Há projetos promissores sendo desenvolvidos nas universidades brasileiras. O grupo de pesquisadores batizado de Inspire, da Escola Politécnica da USP, produziu um protótipo com tecnologia nacional a um custo mais baixo, saindo por R$ 1 mil, ante os R$ 15 mil cobrados no mercado. O Instituto Mauá de Tecnologia, em São Caetano, também tem um projeto em parceria com a Mercedes-Benz a um custo de R$ 300 por cada aparelho, mas ainda aguarda a autorização da Agência Nacional de Vigilância Sanitária (Anvisa).
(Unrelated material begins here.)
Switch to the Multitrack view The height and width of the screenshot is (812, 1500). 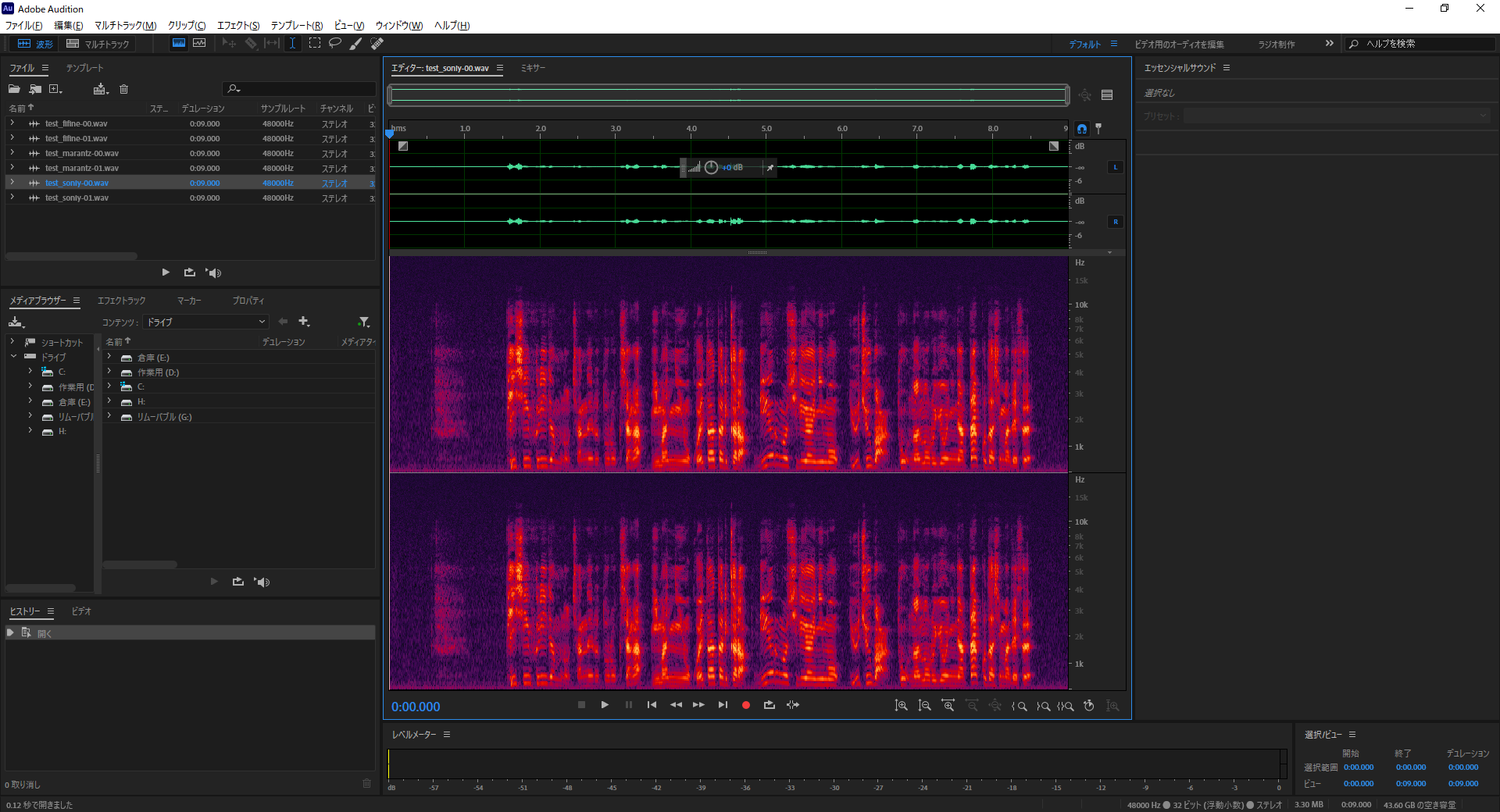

O Ministério da Saúde também vai consertar respiradores em manutenção. Uma parceria com as empresas Magnamed e Flextronics prevê a entrega de dois mil aparelhos esse mês e mais 4.500 até agosto, totalizando 6.500 unidades. As montadores de automóveis também farão parte da força-tarefa – o SENAI fornecerá cursos de capacitação para seus funcionários. “Nossa equipe vai ajudar nesse momento difícil”, diz o gerente de tecnologia e inovação da GM na América do Sul, Carlos Sakuramoto. Segundo o diretor regional do SENAI em São Paulo, Ricardo Terra, há 90 aparelhos em manutenção em São Paulo.

Força tarefa

Para a Associação Brasileira de Indústrias de Máquinas e Equipamentos (Abimaq), o problema é que o Brasil depende da produção externa. “Por sorte ainda temos alguns fabricantes de válvulas, placas eletrônicas e sistemas. O País tem que entender que a saúde precisa estar no centro de políticas públicas de segurança. Hoje, quase 90% dos EPIs (equipamentos de proteção individual) são feitos pela China”, diz o diretor executivo de tecnologia da Abimaq, João Alfredo Saraiva Delgado.